Figure 3. Close association of Orbit with F-actin contained in a fusome of a spermatocyte cyst.

(A–C″) CFP and YFP fluorescence images, and fluorescence resonance energy transfer (FRET)/CFP emission ratio images in spermatocytes. (A–A″) Positive control for FRET experiment in early spermatocytes. Co-expression of CFP-histone 2B (A) to YFP-histone 2B (A′) was induced in early spermatocytes using the UAS/Gal4 system. (A″) A FRET/CFP emission ratio was calculated using MetaMorph software. The distribution of the ratio between the minimum value (darkest blue) and maximum value (lightest red) is represented by the 8-step color indicator in the intensity-modulated display mode. Note the distinct YFP emission in nuclei of early spermatocytes after CFP excitation. It is well known that histone H2B forms a dimer in a nucleosome, and therefore, the YFP emission is generated because of FRET from CFP to YFP. (B–B″) CFP and FRET/CFP ratio images of spermatocytes with co-expression of Venus-Orbit and CFP-actin.
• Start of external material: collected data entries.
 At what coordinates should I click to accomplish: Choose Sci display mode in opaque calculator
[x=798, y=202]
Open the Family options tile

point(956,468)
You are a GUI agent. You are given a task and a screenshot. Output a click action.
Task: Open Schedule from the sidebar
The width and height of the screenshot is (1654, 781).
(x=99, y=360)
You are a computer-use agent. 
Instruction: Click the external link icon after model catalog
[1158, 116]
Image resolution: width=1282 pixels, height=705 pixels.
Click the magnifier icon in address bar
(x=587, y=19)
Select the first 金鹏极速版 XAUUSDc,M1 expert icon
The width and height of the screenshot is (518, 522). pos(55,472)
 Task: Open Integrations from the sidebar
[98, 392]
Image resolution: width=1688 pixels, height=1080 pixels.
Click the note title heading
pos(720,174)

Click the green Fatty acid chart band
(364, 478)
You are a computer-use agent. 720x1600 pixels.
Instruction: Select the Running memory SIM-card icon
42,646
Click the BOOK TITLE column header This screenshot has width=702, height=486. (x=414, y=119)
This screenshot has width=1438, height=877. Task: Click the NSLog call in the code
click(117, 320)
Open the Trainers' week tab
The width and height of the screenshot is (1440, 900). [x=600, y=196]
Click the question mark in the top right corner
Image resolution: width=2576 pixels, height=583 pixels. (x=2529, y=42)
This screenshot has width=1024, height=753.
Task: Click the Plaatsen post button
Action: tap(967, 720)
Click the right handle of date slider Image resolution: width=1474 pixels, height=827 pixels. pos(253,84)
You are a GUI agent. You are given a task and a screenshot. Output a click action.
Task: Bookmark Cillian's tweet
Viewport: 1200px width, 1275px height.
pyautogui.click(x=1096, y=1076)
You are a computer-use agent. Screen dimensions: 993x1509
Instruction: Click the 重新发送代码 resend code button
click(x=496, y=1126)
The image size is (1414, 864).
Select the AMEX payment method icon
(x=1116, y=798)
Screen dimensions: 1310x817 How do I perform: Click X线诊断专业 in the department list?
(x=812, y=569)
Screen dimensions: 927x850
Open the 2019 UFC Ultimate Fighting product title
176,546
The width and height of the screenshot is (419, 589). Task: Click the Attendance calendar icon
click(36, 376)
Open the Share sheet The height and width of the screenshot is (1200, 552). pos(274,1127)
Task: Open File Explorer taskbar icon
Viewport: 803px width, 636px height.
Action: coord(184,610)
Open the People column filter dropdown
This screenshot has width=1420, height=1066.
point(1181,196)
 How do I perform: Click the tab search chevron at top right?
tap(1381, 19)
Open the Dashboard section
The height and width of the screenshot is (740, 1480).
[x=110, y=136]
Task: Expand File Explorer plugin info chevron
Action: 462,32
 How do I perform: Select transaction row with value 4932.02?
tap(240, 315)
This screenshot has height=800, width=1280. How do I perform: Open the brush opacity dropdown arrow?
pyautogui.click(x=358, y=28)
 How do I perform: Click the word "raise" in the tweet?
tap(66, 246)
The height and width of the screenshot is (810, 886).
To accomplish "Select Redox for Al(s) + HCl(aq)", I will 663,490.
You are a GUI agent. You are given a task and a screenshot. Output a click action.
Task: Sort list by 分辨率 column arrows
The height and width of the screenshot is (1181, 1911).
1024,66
CFP (B) and FRET/CFP ratio images (B″) of spermatocytes with co-expression of Venus-Orbit and CFP-actin. (C–C″) A spermatocyte with co-expression of CFP-actin (C) and YFP-Asl (C′), as a negative control for the FRET experiment. (D) The average FRET relative intensity in nuclei of spermatocytes with co-expression of CFP-Histone 2B and YFP-Histone 2B, fusomes of spermatocytes with co-expression of CFP-actin and Venus-Orbit, and fusomes in spermatocytes with co-expression of CFP-actin and YFP-Asl. The FRET relative intensity was calculated and represented according to [44]. (E) F-actin and Orbit are components of fusomes extending in a spermatocyte cyst. RFP-actin (red), GFP-Orbit (green), and DNA (blue) are shown. (F) F-actin depolymerization induced by treatment with cytochalasin D does not influence Orbit localization on fusomes, or maintenance of the fusome structure. Scale bar = 10 µm.